Global trade has been a critical component of the economy over the last few decades, reaching around 43% of global GDP before the Covid-19 pandemic. Traditionally, there is no expansion or contraction of global GDP without meaningful changes in the overall value and volume of trade amongst nations. Therefore, trade is a good barometer of the overall health of the global economy, as long as there are no external shocks that would create imbalances.
Earlier last year, when the spillovers from the pandemic produced unprecedented negative economic shocks, global trade dried up, with flows plummeting by 16%. However, as major economies gradually re-opened and policymakers supported demand with aggressive stimulus, global trade growth had not only recovered but far surpassed the pre-pandemic trend. In fact, the volume of global trade is currently 5% above the long-term trend, suggesting a big thrust from the economic recovery.
While this sharp recovery was a positive development, we do expect a moderation in global trade growth moving forward. Three main points underpin our view.
First, global trade growth was driven by exceptional demand for physical goods during the pandemic, driven by policy stimulus and a temporary change in spending patterns away from services, as social distancing measures partially shutdown face-to-face activities and the service economy. But both factors are already subsiding and reversing. Strong economic recovery and successful mass vaccination campaigns are leading to a gradual withdrawal of policy stimulus and the re-balancing of spending patterns back to services. Moreover, the demand for physical goods, such as electronics and home building equipment, was “pulled forward” during the pandemic, which means that there is likely to be an extensive period of weaker demand for these goods in the near future.
Second, higher frequency data from key major economies (US, European Union and Japan) point to a moderation in global trade growth.
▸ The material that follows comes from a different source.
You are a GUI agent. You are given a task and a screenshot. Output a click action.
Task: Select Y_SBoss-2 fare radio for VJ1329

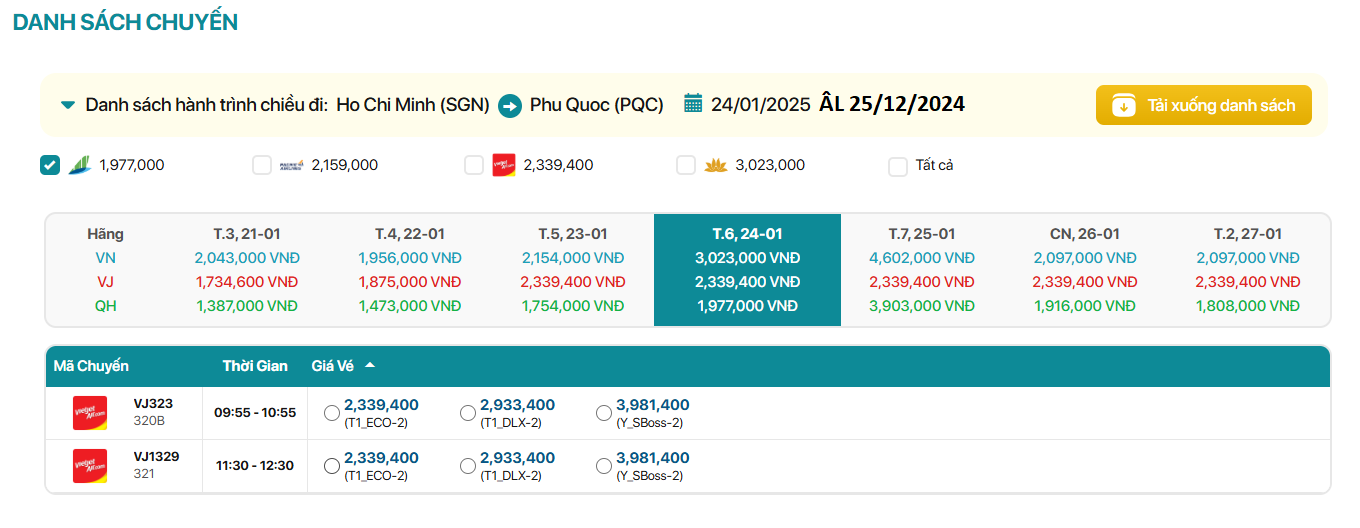pyautogui.click(x=604, y=466)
The flash Purchasing Managers’ Index (PMI) surveys for June 2021 recorded the first significant slowdown in new export orders from advanced economies since the recession last year. This is in line with changes in new orders for physical goods in Asia, particularly Taiwan, Korea and China, where demand for electronics started to level-off in May. Such movements indicate a slowdown in overall global demand.
Third, investor expectations about transportation activity, a key leading indicator for future growth in global trade, had also started to indicate a moderation in demand for physical goods. The Dow Jones Transportation Average, an equity index comprised of airlines, trucking, marine transportation, railroad and delivery companies, whose performance leads exports by 2-3 months, declined substantially over the last few weeks. The index is not only signalling for a pause in global trade acceleration but for a significant deceleration in growth over the coming months.
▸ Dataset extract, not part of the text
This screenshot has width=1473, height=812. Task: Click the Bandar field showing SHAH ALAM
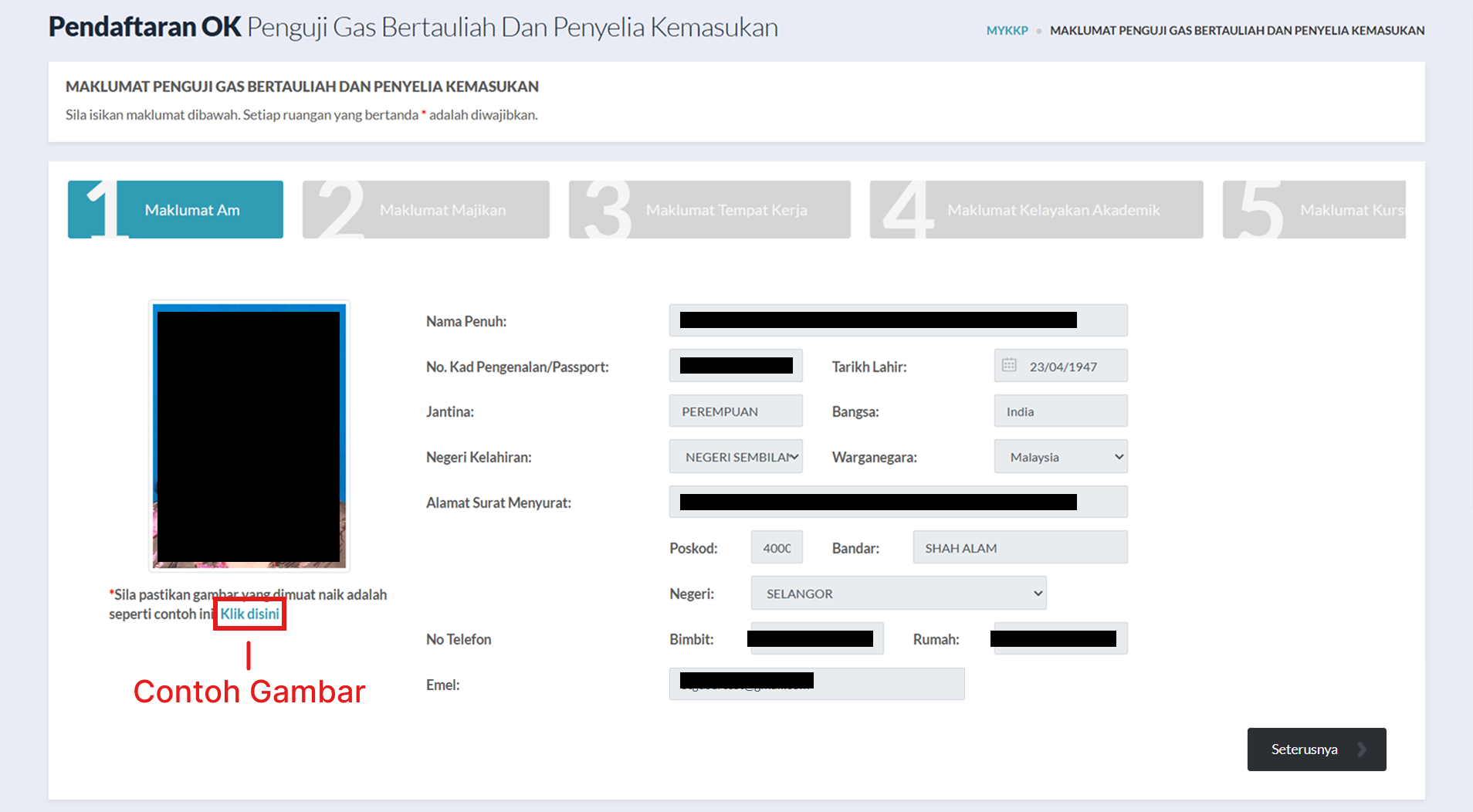[1019, 548]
All in all, robust growth in global trade is an expression of both the strong recovery path of major economies over the past few quarters and of idiosyncratic factors associated with the pandemic, such as extraordinary demand for physical goods as the service economy was partially shutdown. As the global recovery matures and economies “open up,” enabling a full-fledge return of the services sector, global trade is set to moderate. However, such a moderation would be healthy at this point of the global economic cycle. It would be a sign that spending patterns are “normalizing” and would also release the pressure on strained supply chains.